• [Exercise goal]
Copy the items verbatim from the line containing "Open 버라이존 커뮤니케이션스 stock details" through the end of the items, with both ends included. Omit the pictures.

• [Information provided]
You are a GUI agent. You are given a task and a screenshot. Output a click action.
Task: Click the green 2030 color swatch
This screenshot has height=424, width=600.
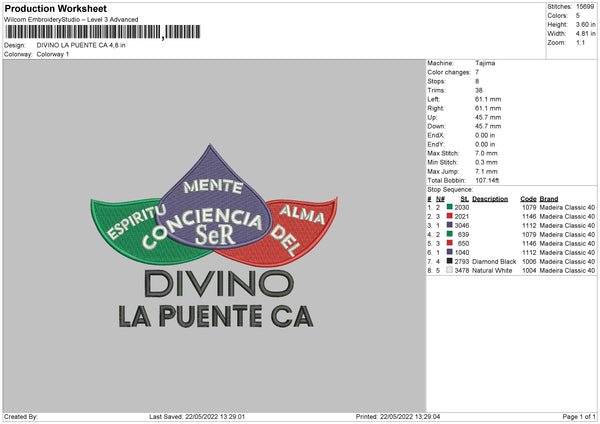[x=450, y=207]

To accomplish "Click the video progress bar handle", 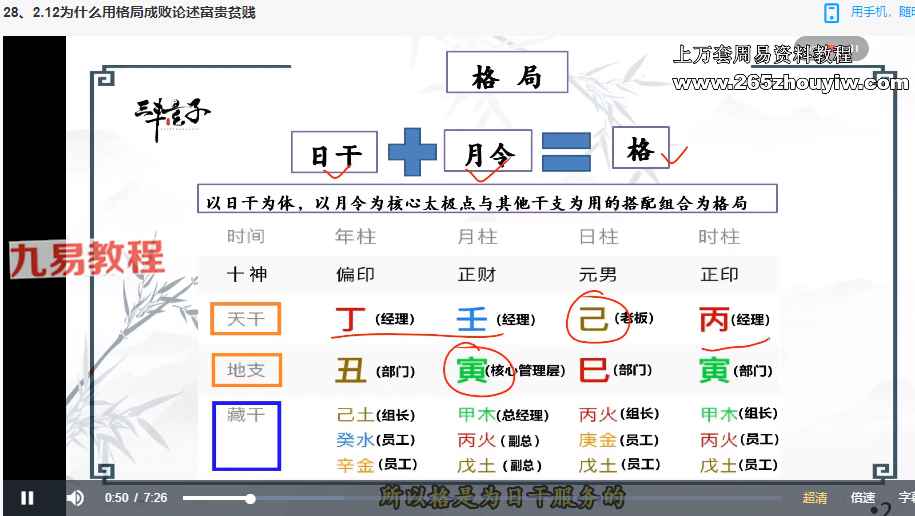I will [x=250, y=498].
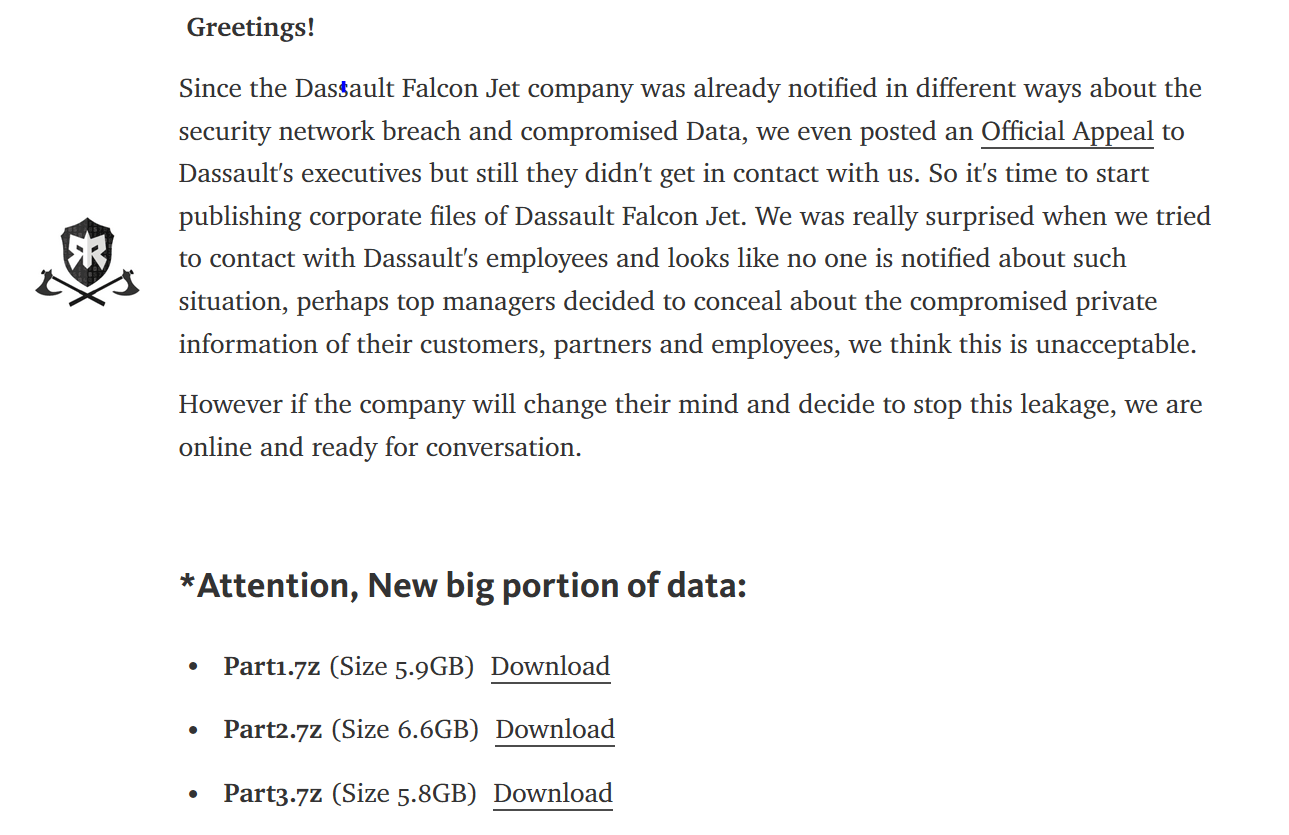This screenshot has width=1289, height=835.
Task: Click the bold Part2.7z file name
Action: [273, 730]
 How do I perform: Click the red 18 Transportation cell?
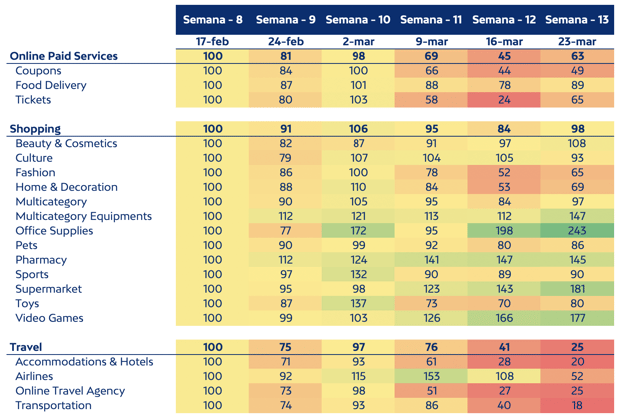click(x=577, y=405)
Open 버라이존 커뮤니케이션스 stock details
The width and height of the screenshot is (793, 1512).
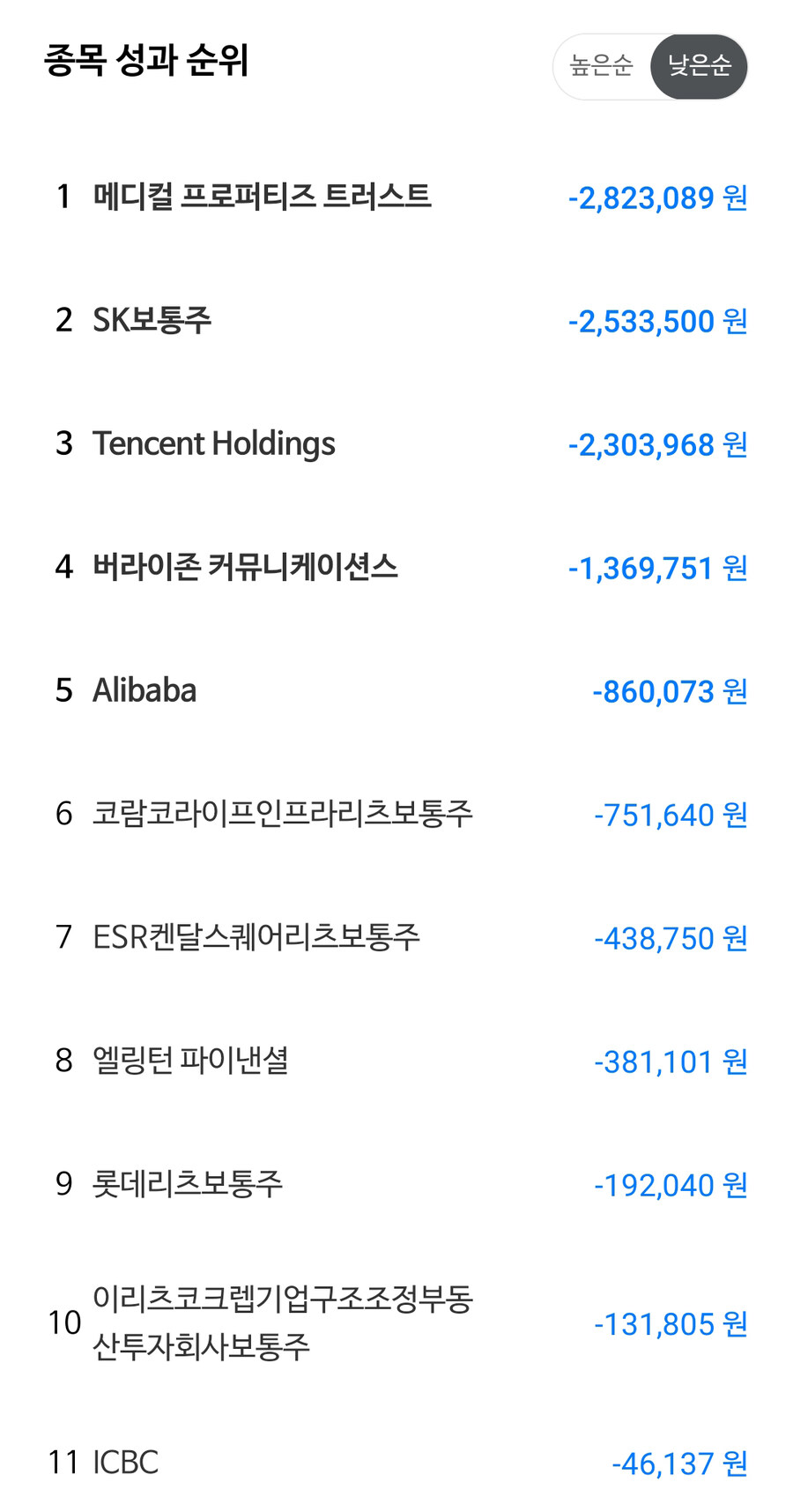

• [Answer in full]
Open 버라이존 커뮤니케이션스 stock details
The width and height of the screenshot is (793, 1512).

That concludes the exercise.